## TASK PROMPT
Reproduce the part of the piece on coping with equine loss that opens with the words containing "I feel honoured" and closes with "she discovered them.", swapping "protector" for "guardian".

──────── SOURCE EXCERPT ────────

How To Cope With Equine Loss
So I'm writing this on day 2 of life without Tara. Or without her physical presence. It’s horrible. After nearly 25 years together it’s bound to be a huge adjustment.
Every horse owner will have a different journey with their horse. You’ll have different aspirations to me. Your horse will be different to Tara.
I feel honoured and always have done that I’ve been able to care for her. I’ve seen my role as her protector, ensuring she has had the food, freedom and quality of life she deserves. (And what all horses deserve).
After several years on livery, some yards good some not so good. I’ve been lucky to buy a property with land. So have been able to ensure she’s been able to do what she likes when she likes. That may seem spoilt! And yes she probably has been, especially compared to some horses. Carrots, pears, treats a lot! And a friend recommended stud muffins last year, I wondered what the fuss was about. But they’ve not only got natural goodness, they must taste amazing- Tara loved them. So am really pleased she discovered them.

──────── DATA ENTRIES ────────

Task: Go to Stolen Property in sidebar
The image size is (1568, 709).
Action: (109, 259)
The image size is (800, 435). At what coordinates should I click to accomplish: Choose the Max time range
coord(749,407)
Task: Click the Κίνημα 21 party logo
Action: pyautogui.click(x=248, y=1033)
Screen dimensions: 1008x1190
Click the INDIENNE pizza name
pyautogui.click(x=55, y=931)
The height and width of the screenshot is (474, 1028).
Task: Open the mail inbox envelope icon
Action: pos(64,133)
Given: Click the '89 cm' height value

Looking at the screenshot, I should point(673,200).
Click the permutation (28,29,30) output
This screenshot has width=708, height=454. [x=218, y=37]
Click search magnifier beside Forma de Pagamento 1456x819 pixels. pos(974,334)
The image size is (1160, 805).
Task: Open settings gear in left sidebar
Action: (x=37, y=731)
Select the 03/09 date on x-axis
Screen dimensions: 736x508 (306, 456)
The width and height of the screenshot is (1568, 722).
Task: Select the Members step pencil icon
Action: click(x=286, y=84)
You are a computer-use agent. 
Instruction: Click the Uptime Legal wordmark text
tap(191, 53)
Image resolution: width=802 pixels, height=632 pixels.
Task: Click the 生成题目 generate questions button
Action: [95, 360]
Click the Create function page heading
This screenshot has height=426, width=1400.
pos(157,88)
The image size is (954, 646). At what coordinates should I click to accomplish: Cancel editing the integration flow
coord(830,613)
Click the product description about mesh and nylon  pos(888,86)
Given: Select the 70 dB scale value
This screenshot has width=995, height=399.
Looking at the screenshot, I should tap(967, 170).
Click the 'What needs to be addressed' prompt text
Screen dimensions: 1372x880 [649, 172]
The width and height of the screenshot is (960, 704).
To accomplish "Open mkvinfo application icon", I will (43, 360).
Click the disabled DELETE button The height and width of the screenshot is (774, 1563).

────────

## EXERCISE RESULT
I feel honoured and always have done that I’ve been able to care for her. I’ve seen my role as her guardian, ensuring she has had the food, freedom and quality of life she deserves. (And what all horses deserve).
After several years on livery, some yards good some not so good. I’ve been lucky to buy a property with land. So have been able to ensure she’s been able to do what she likes when she likes. That may seem spoilt! And yes she probably has been, especially compared to some horses. Carrots, pears, treats a lot! And a friend recommended stud muffins last year, I wondered what the fuss was about. But they’ve not only got natural goodness, they must taste amazing- Tara loved them. So am really pleased she discovered them.